Goal of the exercise.
Convert the lines from the one with "Toggle the Auto Select Layer checkbox" through the last line into a two-column CSV with the headers request and answer. Give one row per request and its answer, put each value in a single quoted field with line breaks replaced by spaces, and leave out the pictures.

Records for this task.

┏━━

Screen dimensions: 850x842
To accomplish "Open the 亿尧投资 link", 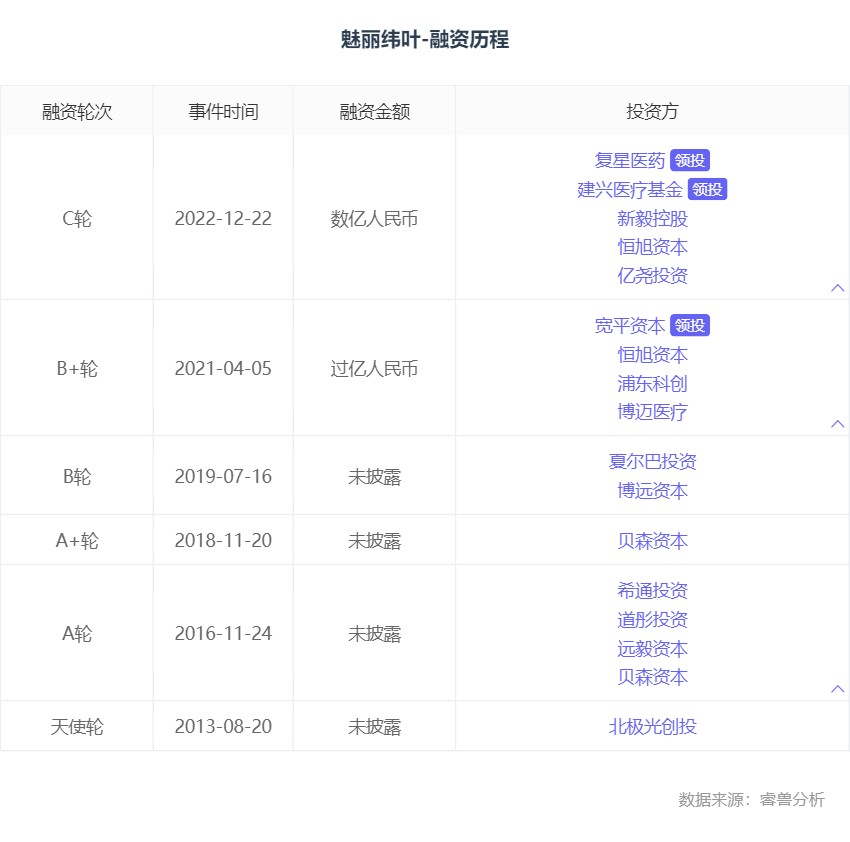I will click(652, 276).
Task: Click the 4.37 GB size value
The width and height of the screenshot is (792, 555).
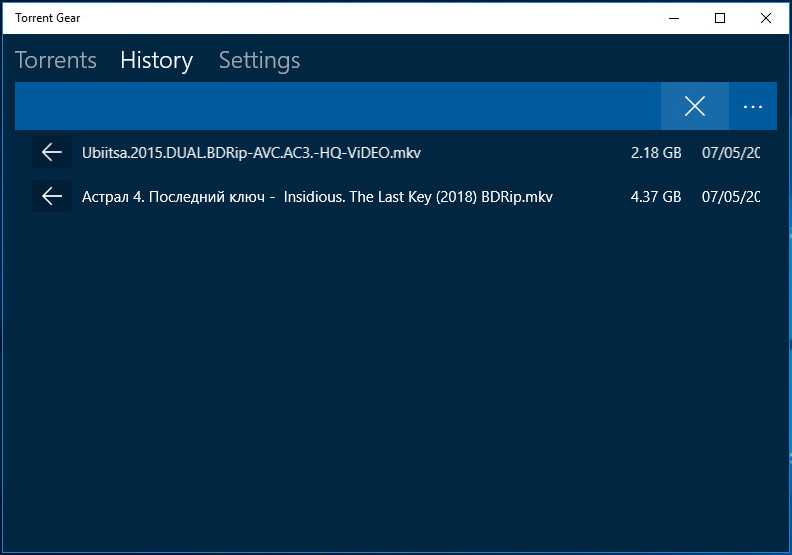Action: point(655,197)
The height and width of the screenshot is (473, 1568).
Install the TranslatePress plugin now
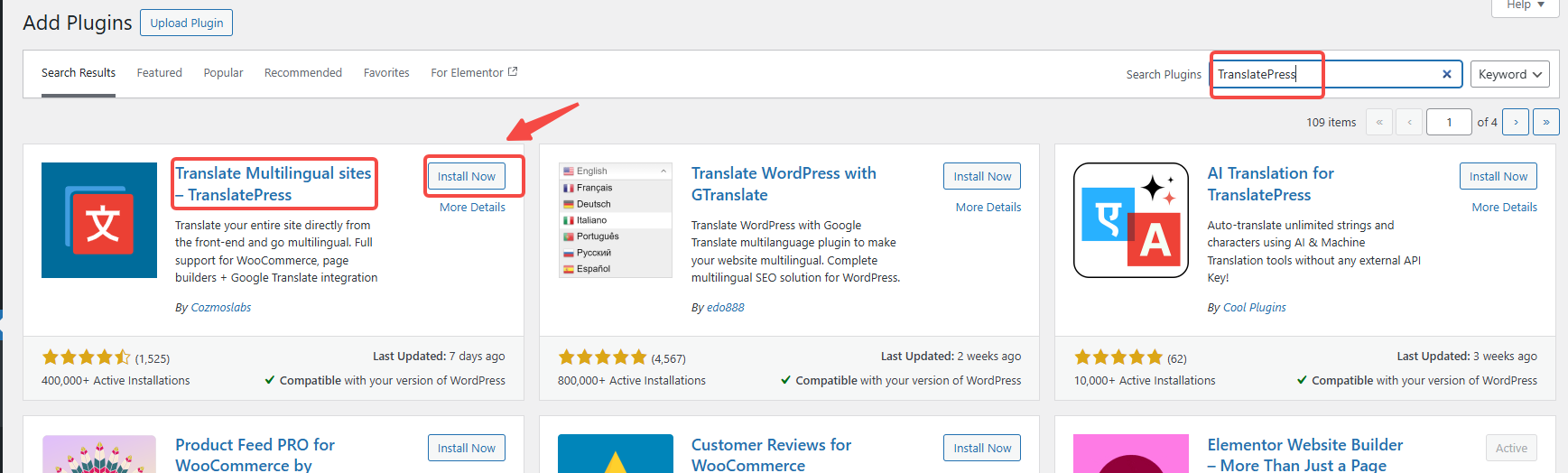(x=466, y=177)
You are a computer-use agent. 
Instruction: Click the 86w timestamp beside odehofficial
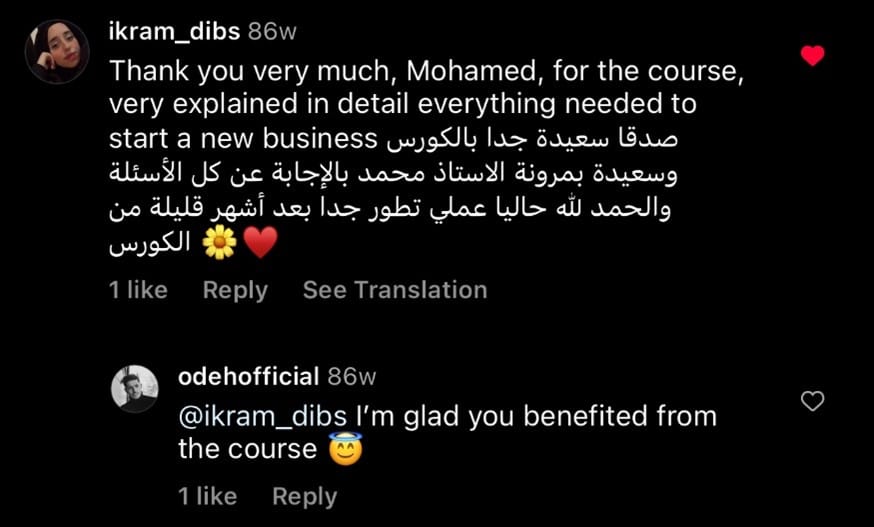(x=351, y=377)
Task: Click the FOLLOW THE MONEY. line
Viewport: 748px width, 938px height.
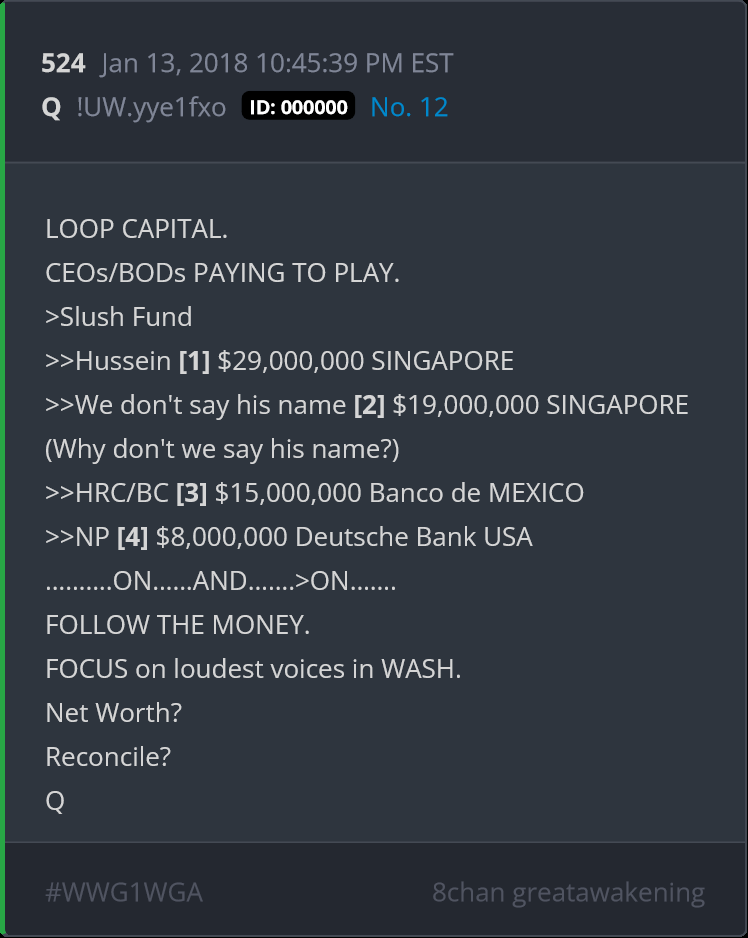Action: (178, 625)
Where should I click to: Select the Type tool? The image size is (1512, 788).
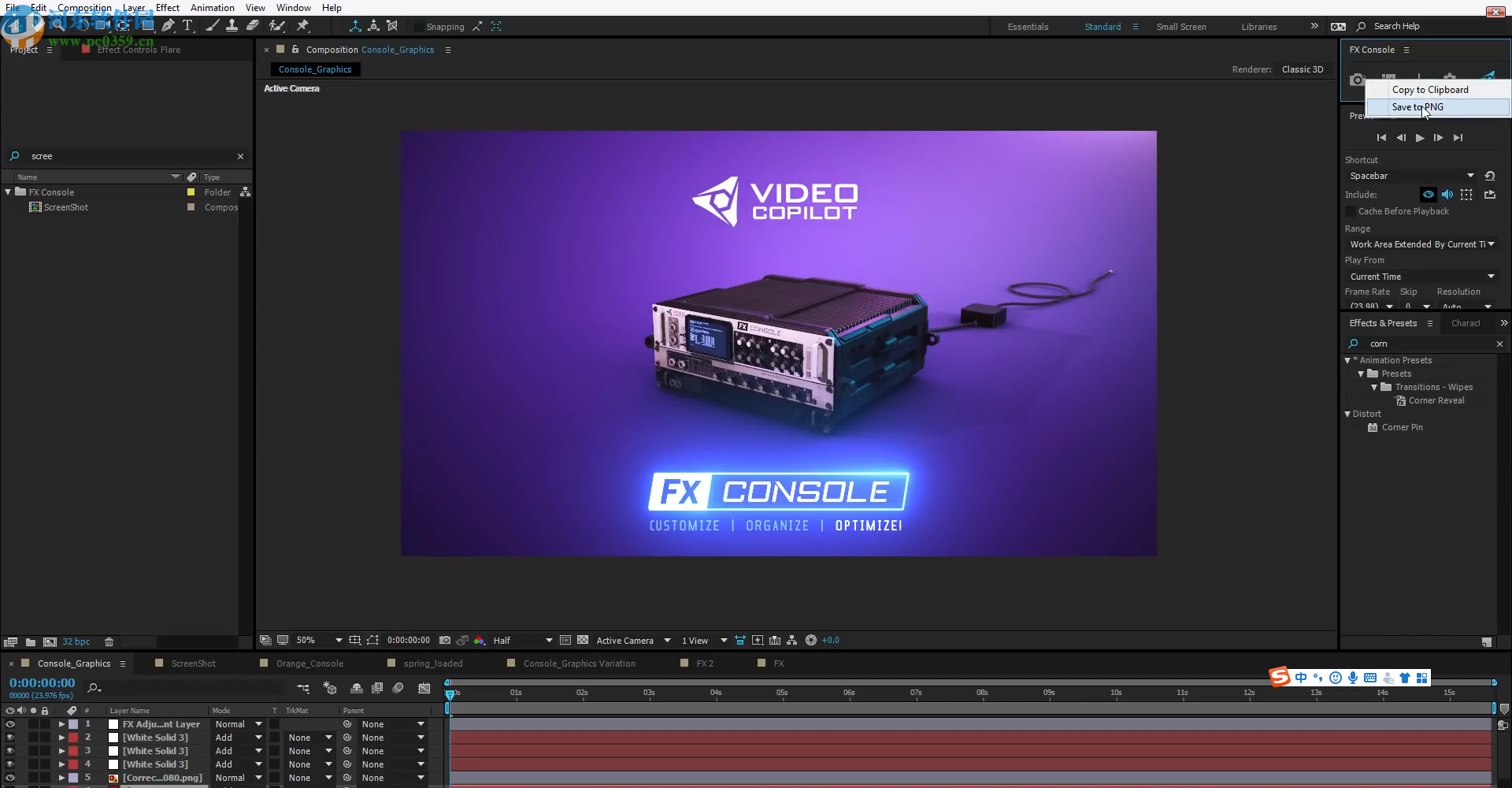click(187, 25)
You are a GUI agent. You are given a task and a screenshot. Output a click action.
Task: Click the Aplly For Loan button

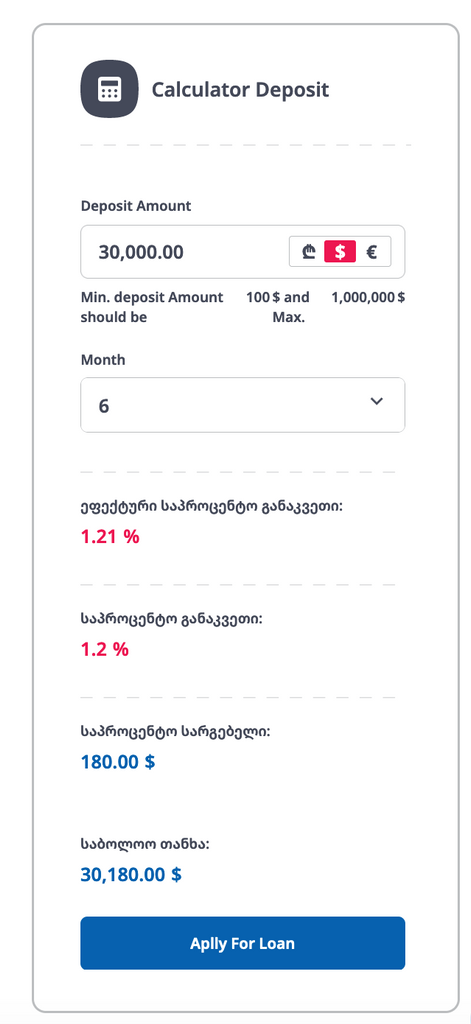tap(242, 943)
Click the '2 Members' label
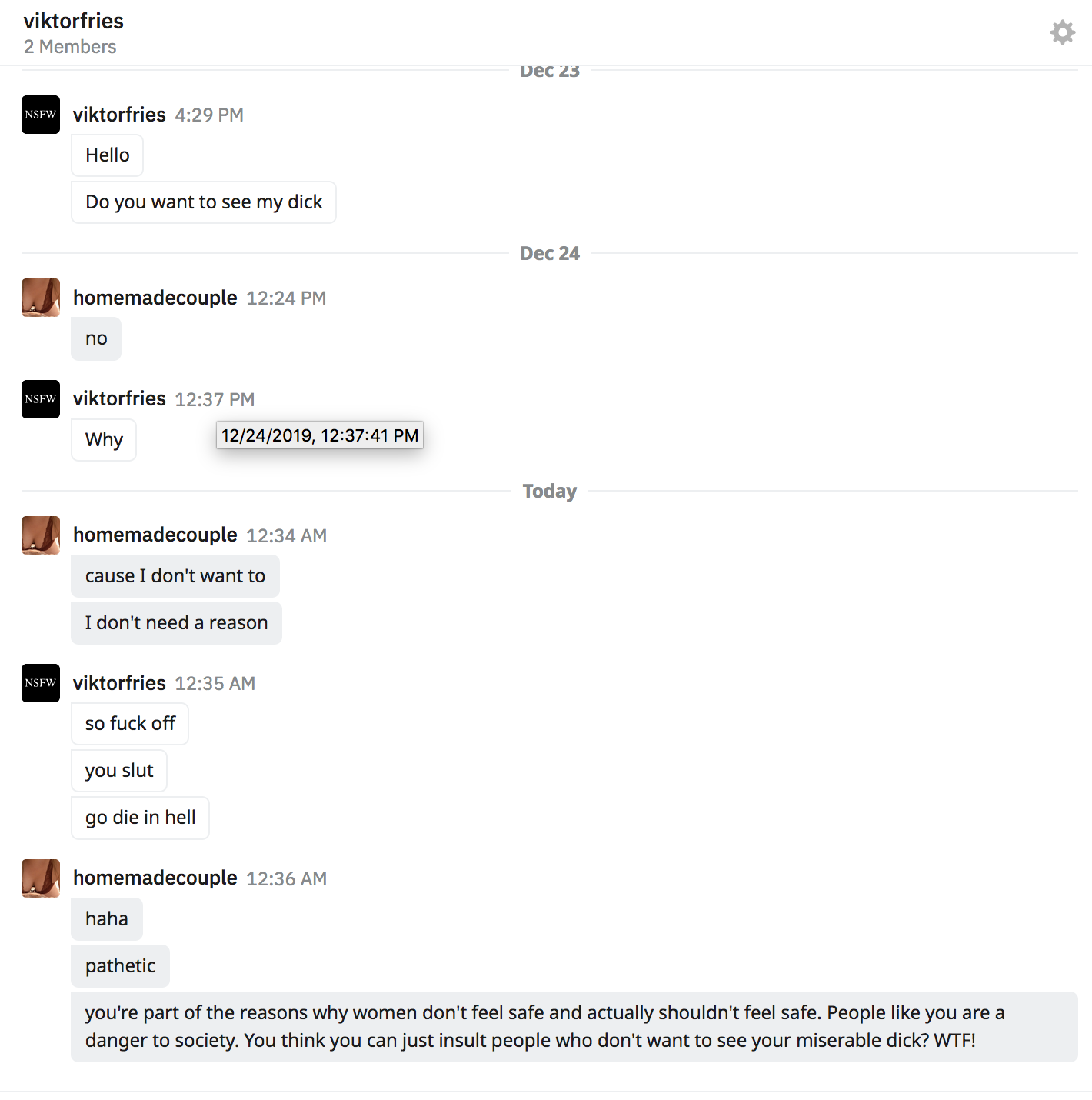 click(x=70, y=47)
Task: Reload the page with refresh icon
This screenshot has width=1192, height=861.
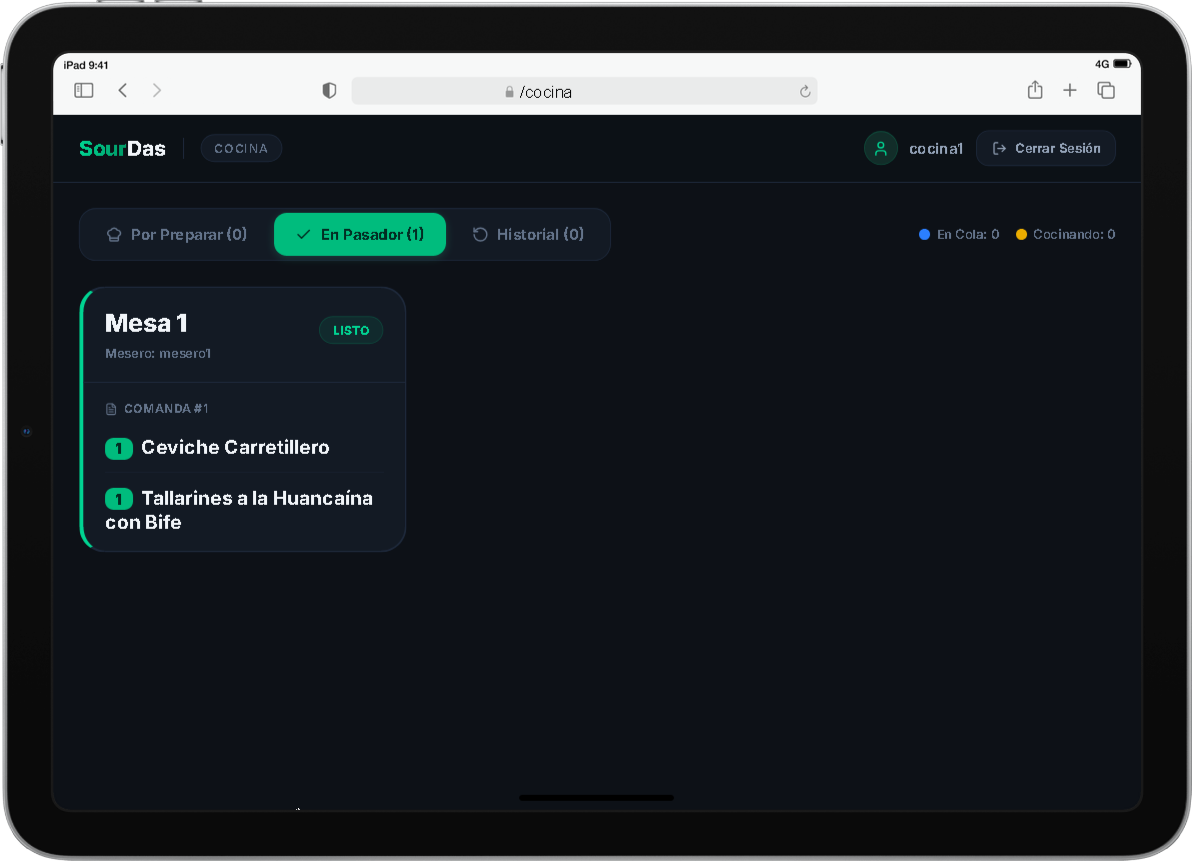Action: [x=805, y=92]
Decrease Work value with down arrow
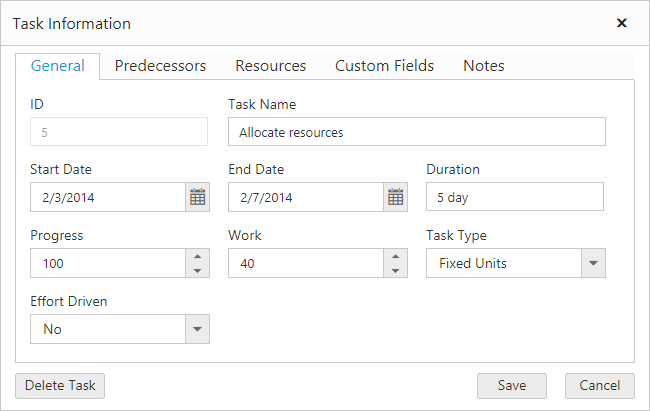 click(395, 271)

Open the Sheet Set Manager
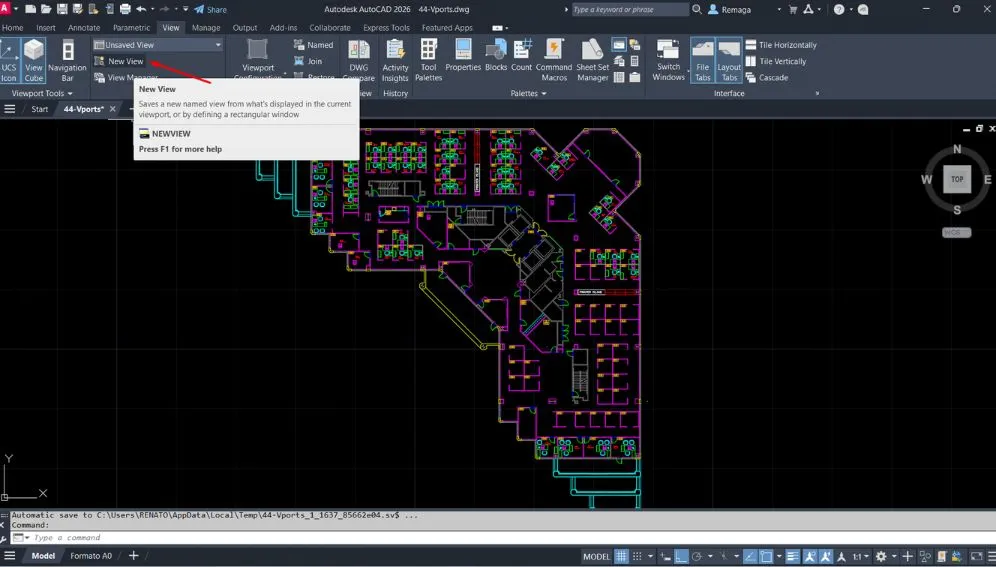tap(593, 60)
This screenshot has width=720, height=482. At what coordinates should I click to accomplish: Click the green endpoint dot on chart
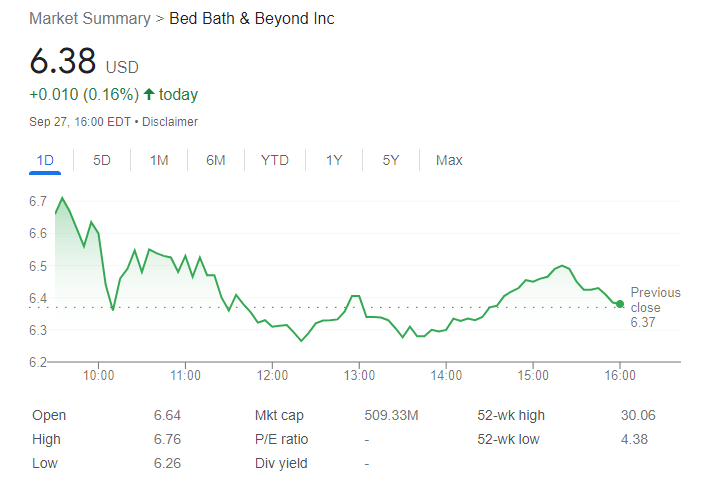(620, 304)
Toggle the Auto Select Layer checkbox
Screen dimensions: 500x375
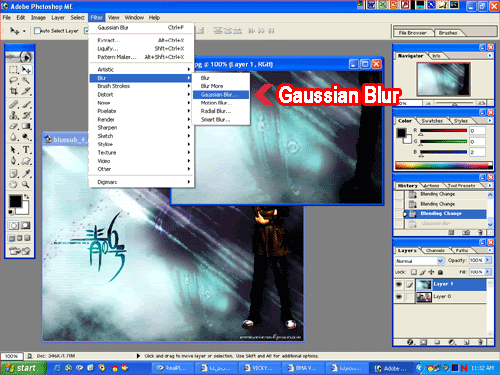click(37, 31)
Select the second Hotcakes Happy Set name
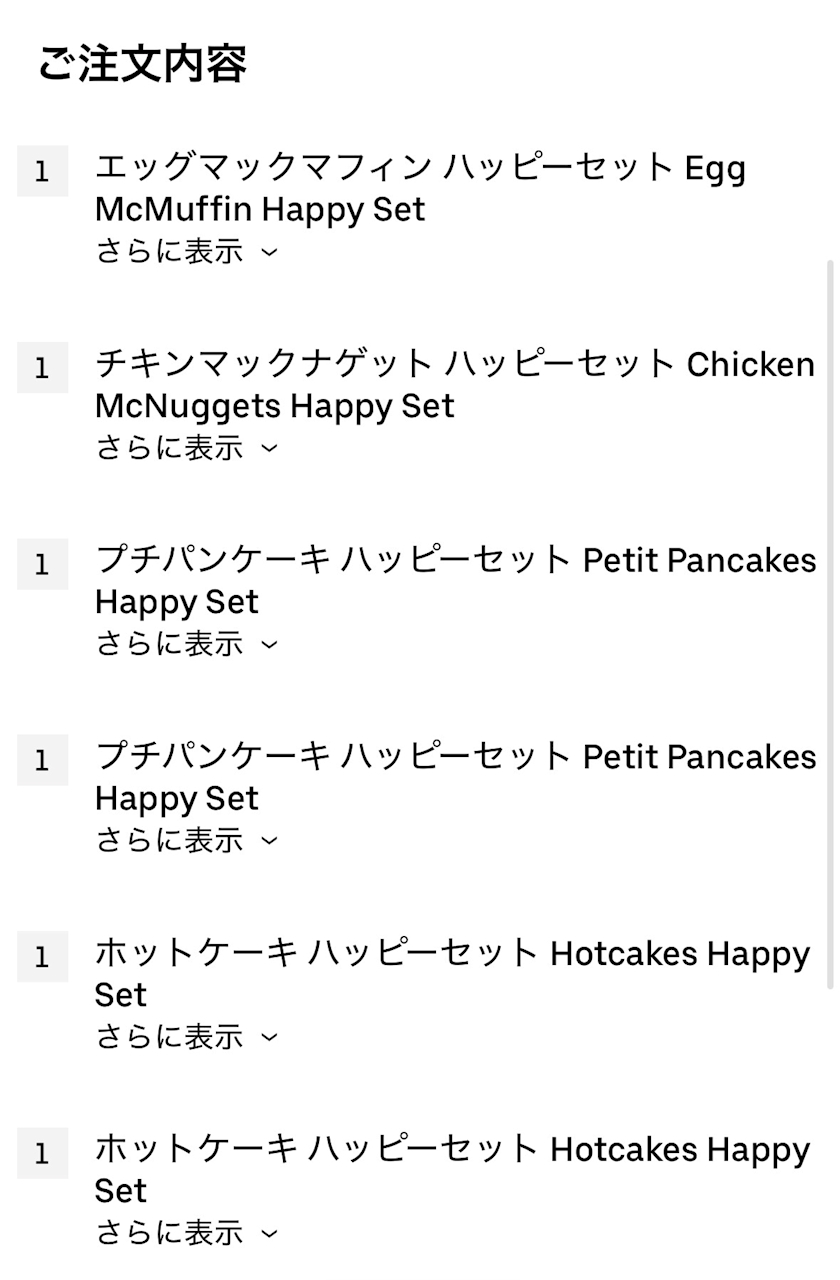Screen dimensions: 840x1280 click(x=452, y=1169)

┗━━

The solution.
request,answer
"Toggle the Auto Select Layer checkbox Screen dimensions: 500x375","click(37, 31)"
"Select the second Hotcakes Happy Set name","Screen dimensions: 840x1280 click(x=452, y=1169)"